Suppose we have two linear functions, $f$ and $g$, which agree on all the basis vectors of some space. Then they must agree for every vector on that space, because they are both linear, and a linear function is completely determined by its values on the basis.
In gory detail, suppose that we know that $f(\vec{e_i}) = g(\vec{e_i})$ for each basis vector $\vec{e_i}$.
Consider some vector $\vec v$. We can express $\vec v$ a a linear combination of basis vectors, say as $\vec v = c_1\vec{e_1} + \cdots + c_n\vec{e_n}.$ Then we know that $\begin{align} f(\vec v) & = f(c_1\vec{e_1} + \cdots + c_n\vec{e_n}) \\ & = c_1f(\vec{e_1}) + \cdots + c_nf(\vec{e_n}) & \text{(linearity of $f$)} \\ & = c_1g(\vec{e_1}) + \cdots + c_ng(\vec{e_n}) & \text{($f=g$ for basis vectors)} \\ & = g(c_1\vec{e_1} + \cdots + c_n\vec{e_n}) & \text{(linearity of $g$)}\\ & = g(\vec v) \end{align} $
One can similarly show an analogous fact for functions of several variables. For example, if $f(u,v,x,y)$ and $g(u,v,x,y)$ are linear functions of $u, v, x,$ and $y$, and if they agree on all combinations of the basis vectors for some space, then they agree on every vector in that space.

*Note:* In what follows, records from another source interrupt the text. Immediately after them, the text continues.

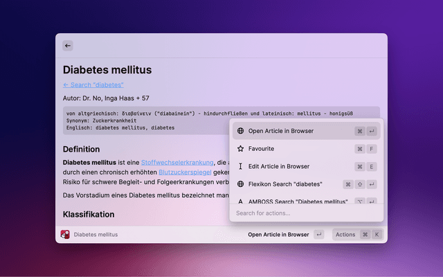Click the return key icon in the footer
Screen dimensions: 443x277
(x=318, y=235)
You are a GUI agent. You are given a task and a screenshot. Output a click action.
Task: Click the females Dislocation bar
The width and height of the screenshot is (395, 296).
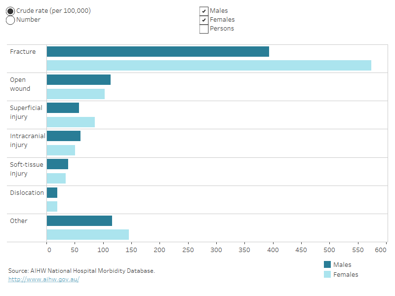(52, 207)
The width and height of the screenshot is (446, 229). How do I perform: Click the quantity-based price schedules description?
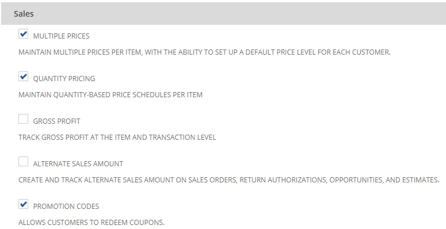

Now take $f(u,v,x,y) = (u\times v)\cdot(x\times y)$ and $g(u,v,x,y) =\begin{vmatrix} u\cdot x & v\cdot x \\u \cdot y & v \cdot y\end{vmatrix}$. These are easily seen to be linear, or easy to show to be linear if you don't see it, using properties of cross and dot products (for $f$) and of determinants and dot products (for $g$). So if you can show that they are equal when $u,v,x,$ and $y$ are basis vectors, you are done. And for most choices of basis vectors as arguments, both sides are equal to zero, so this is quick to verify.